What you need to know about eels? It is also used to describe other fishes that are similar in shape, such as electric eels or European eels. However, calling them eels is a misnomer because they do not actually belong to the order of Anguilliformes. The most distinctive feature of eels is their elongated shape. Eels are able to swim underwater by producing body waves that allow their bodies to travel. They also have the ability to swim backwards by simply reversing the waves’ direction. The earliest life form of eels is that of flat and transparent larvae.
What you need to know about eels? From there, they drift to the sea surface wherein they feed on marine snow that often floats on the surface of the water. The eel larvae go through a metamorphosis wherein they turn into elvers before becoming the full shape of an eel. Most eels thrive in freshwater conditions and even have the ability to travel upstream.
Where Do Eels Come From?
What you need to know about eels? The origin of electric eels was traced to the Amazon and the murky rivers of South America. They feed mainly on fish, birds, amphibians and small mammals. Even though they have poor eyesight, they emit small electrical charges that act as radar. This enables them to spot preys within their range. As for human deaths, there exist no records yet of fatality resulting from electrical eels. But it can be dangerous when humans are jolted by the charge emitted by an electrical eel, especially in the water, as it can lead to drowning or multiple shocks. Among all species of eels, electrical eels have garnered the most attention. Despite their similar appearance to eels, they are not actually eels. They are often scientifically classified as belonging to the same species as carps and catfishes.
Electric eels, like eels, are also naturally predators that thrive in freshwater. The name is derived from the fact that they generate an enormous amount of electrical charge. They use this ability to stun their prey. This is responsible for storing power – it acts like a battery. When they want to attack on a prey, the electrocytes will discharge a burst of electricity simultaneously.
Eel Facts 101
What you need to know about eels? If most of the things you know about electrifying facts about eels are limited to what you have seen from the movies or cartoons, then you’re not alone. As a matter of fact, most people have so many misconceptions about this majestic sea creature. You may think those movies have overplayed the abilities of this animal, but if there’s one thing those movies and cartoons have taught, they’re right to say we should avoid them.
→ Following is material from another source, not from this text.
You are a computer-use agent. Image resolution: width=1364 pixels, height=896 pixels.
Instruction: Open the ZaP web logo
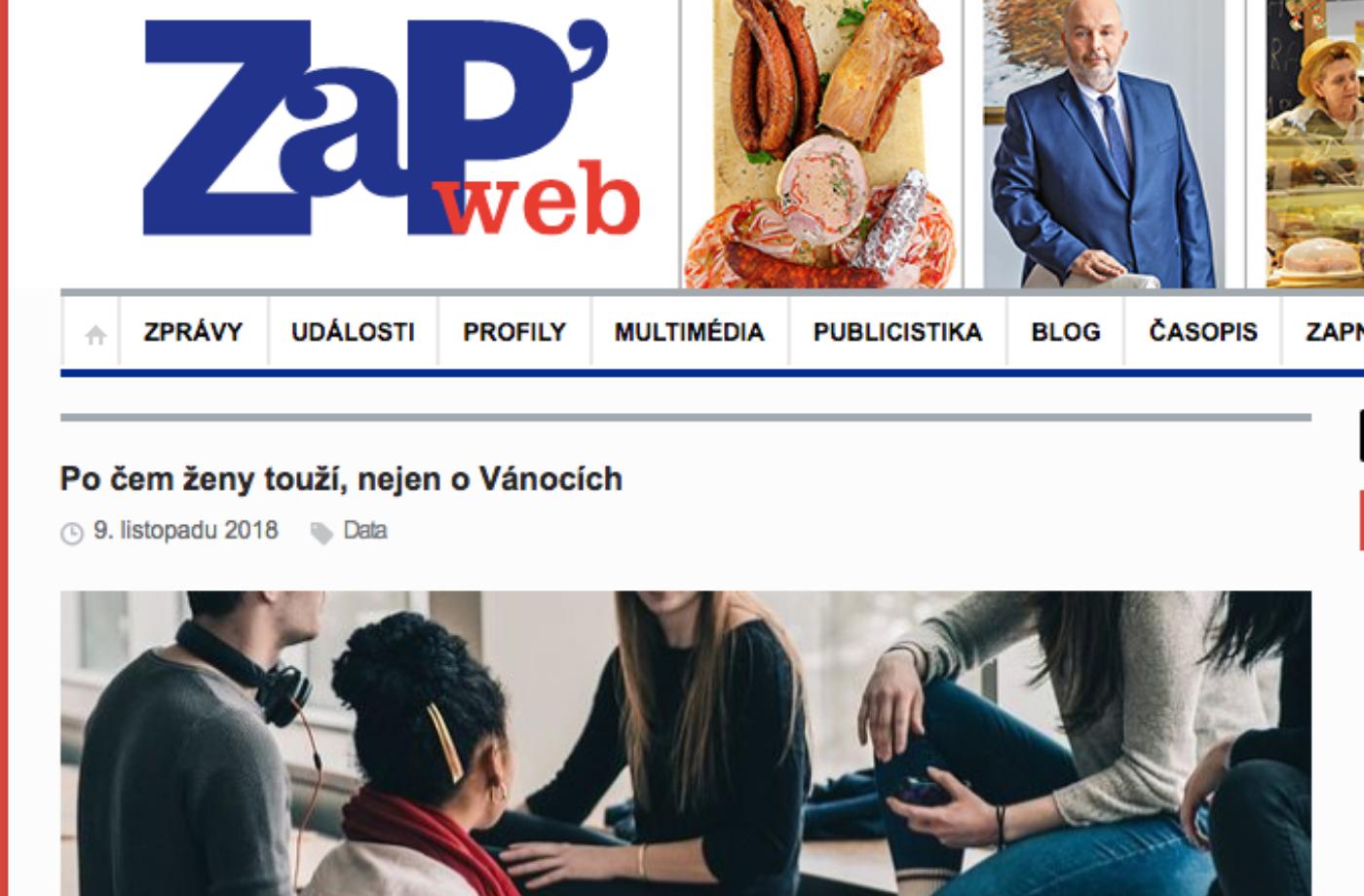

Here are more interesting, if not shocking (pun intended) facts about electric eels that you should know.
Despite their electrifying facts eel-like appearance the name is actually a misleading common name, used primarily to describe the electric eel. They’re not even closely related to real eels which are the Anguilloformes. They’re actually fish, particularly a knife fish, belonging to order Gymnotiformes, which are rather related to catfish and carps. Male and female electric eels have quite an odd, if not gross way to lay eggs; the males will use its saliva and spit to form a nest, the females will then lay thousands of eggs on the nest, they will then both stick around to guard their nest and protect their offspring until their young reach around 5 inches long. The well-guarded nest will house and hatch about 1,200 baby eels.
What you need to know about eels? By now, you may already know their capability to discharge electricity from their special organs called electrocytes to hunt their prey and ward off predators. However, that’s not the only purpose of their electric capabilities. Since they usually live in muddy waters, they don’t have good eyesight. They actually use electricity like a radar system.
These animals discharge small pulses and use their senses to scan their environment and find potential preys. Contrary to what most people think, electrifying facts don’t always discharge electricity in all directions, as they can also concentrate their electric powers to their target by curling up. They often use this clever strategy to handle awkward and fast-moving preys. They bite down on their prey, curl around and hold their prey with their tail before discharging electricity. It’s their best way of concentrating their electric charge to seriously hurt, incapacitate or even kill their prey.
For decades, there have been stories of electric eels jumping off the river, electrocuting people passing by, even those riding their horses. This has never been scientifically proven, until just recently, when scientists recorded this incredible phenomenon on camera.Electric eels are actually strong and powerful enough to jump off the water, cling to their prey outside the water and discharge a powerful charge to electrocute their target. They can even bend their neck to keep in contact with their target. If the scary snake-like appearance and electric capability are not enough to scare you, then it might help you to know electric eels are gigantic animals. They can reach up to 8 feet long in the wild; imagine the vicious power of that eel.
Keep In Mind
What you need to know about eels? There are great deals of species to take into consideration. They can originate from different parts of the globe and different environments meaning there are tropical, subtropical and also even warm types. When they are kept with various other bigger fish, you must recognize they are mainly calm. Black Ghost Knifefish makes a prominent tank companion selection. These fresh water types would make a terrific addition to the tanks of both newbie as well as specialist fish keepers alike, providing you do you research ahead of time which you have the moment to provide them with the appropriate care.